Entre as qualidades necessárias para gerenciar um hotel estão a simpatia, a hospitalidade e a disposição para o trabalho. O colombiano Álvaro Rey, formado em hotelaria pela Swiss Hotel Association, na Suíça, e atual gerente do Inter-Continental Hotel de São Paulo, reúne esses e outros predicados. Mas a espontaneidade e capacidade de improviso são pontos fortes em sua personalidade. Certa vez, quando era gerente de um hotel em Medellín, na Colômbia, na falta de quartos, Rey hospedou em sua casa uma família inteira de turistas.

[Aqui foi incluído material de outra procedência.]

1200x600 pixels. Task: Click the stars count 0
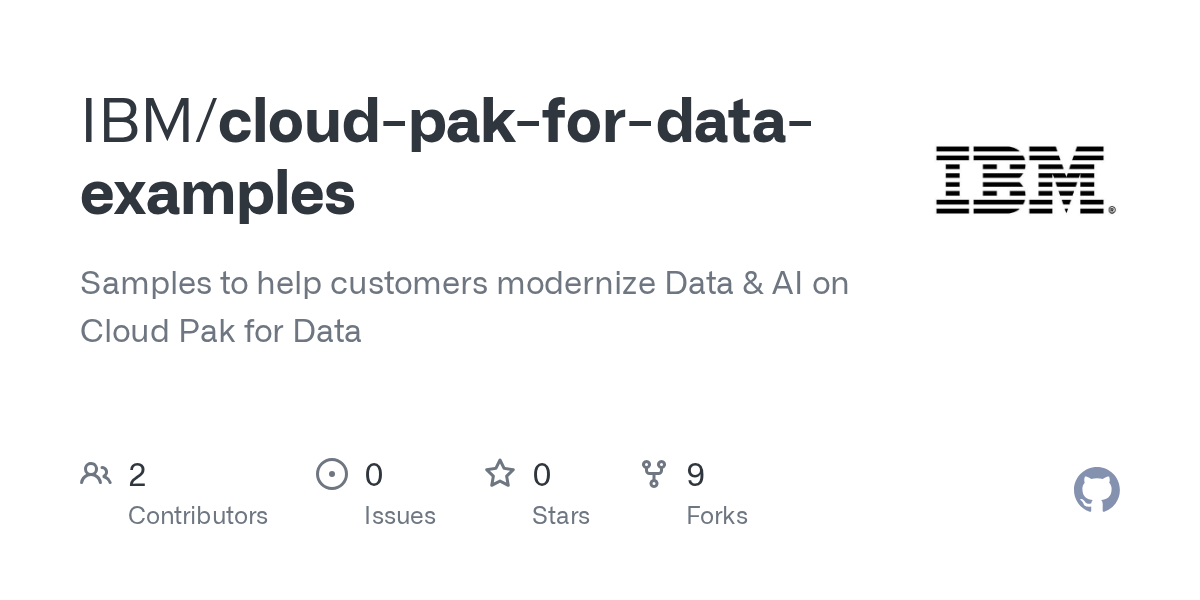tap(541, 475)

Num outro episódio, levou colchões de sua residência para o hotel. Ele guarda as melhores recordações do período em que viveu na Jordânia. Por dois anos, gerenciou os palácios do rei Hussein, que morreu de câncer em fevereiro de 1999. Lá conheceu reis, rainhas, príncipes, princesas e grandes líderes como o ex-presidente francês François Mitterrand (morto em 1996), o rei Hassan II, do Marrocos, morto em 1999, e o líder palestino Yasser Arafat, com quem manteve um relação muito próxima. Rey foi um dos poucos a vê-lo sem o famoso turbante.

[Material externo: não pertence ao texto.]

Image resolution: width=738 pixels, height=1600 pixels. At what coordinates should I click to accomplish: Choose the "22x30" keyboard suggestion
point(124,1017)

Filho mais velho de um bem sucedido dentista colombiano, Rey causou espanto na família quando disse que iria estudar hotelaria. No final dos 70 essa era uma profissão desconhecida em seu país. Por isso formou-se na Suíça. Aos 22 anos, já era assistente de alimentos no Inter-Continental Hotel, de Medellín, e, em alguns meses, passou a subgerente. Nos quatro anos em que esteve lá, Rey se meteu nas mais curiosas situações. Já correu atrás de um hóspede alemão pelas ruas. “Estava drogado e só de cuecas. Acabei tendo que levá-lo ao hospital”, lembra. Rey assistiu a grandes festas organizadas pelos reis do tráfico, como Pablo Escobar, morto em dezembro de 1993. Uma vez, um outro traficante deu uma grande recepção e na saída, os convidados tiveram uma surpresa. “Era o aniversário de 15 anos da filha e ele deu a cada um dos convidados um carro importado de lembrança”, conta. Na Venezuela, onde trabalhou por dois anos, o gerente encontrou um hóspede morto na noite de reveillón. “Acontece de tudo”, diz.

Arquivo Pessoal
Álvaro Rey com Yasser Arafat

Em 1990, Rey aceitou o desafio de gerenciar o hotel da rede Inter-Continental em Amã, capital da Jordânia. Sua adaptação foi difícil, por causa do idioma e dos costumes. Cumprimentar homens com beijos na face não era ruim, mas constrangedor era andar de mãos dadas com eles. “Quando se aproximavam, enfiava a mão no bolso”, conta. Em um almoço no hotel, Rey conheceu a filha do rei Hussein, Raya. Descobriram que tinham o mesmo hobby, cavalos. Ele passou a freqüentar os palácios reais e foi convidado pelo rei para gerenciá-los. “Jamais conheci um líder tão maravilhoso. Servir a sua família foi um de meus maiores prazeres”, lembra. Rey foi incumbido de organizar a festa dos 40 anos do reinado de Hussein, em 1991.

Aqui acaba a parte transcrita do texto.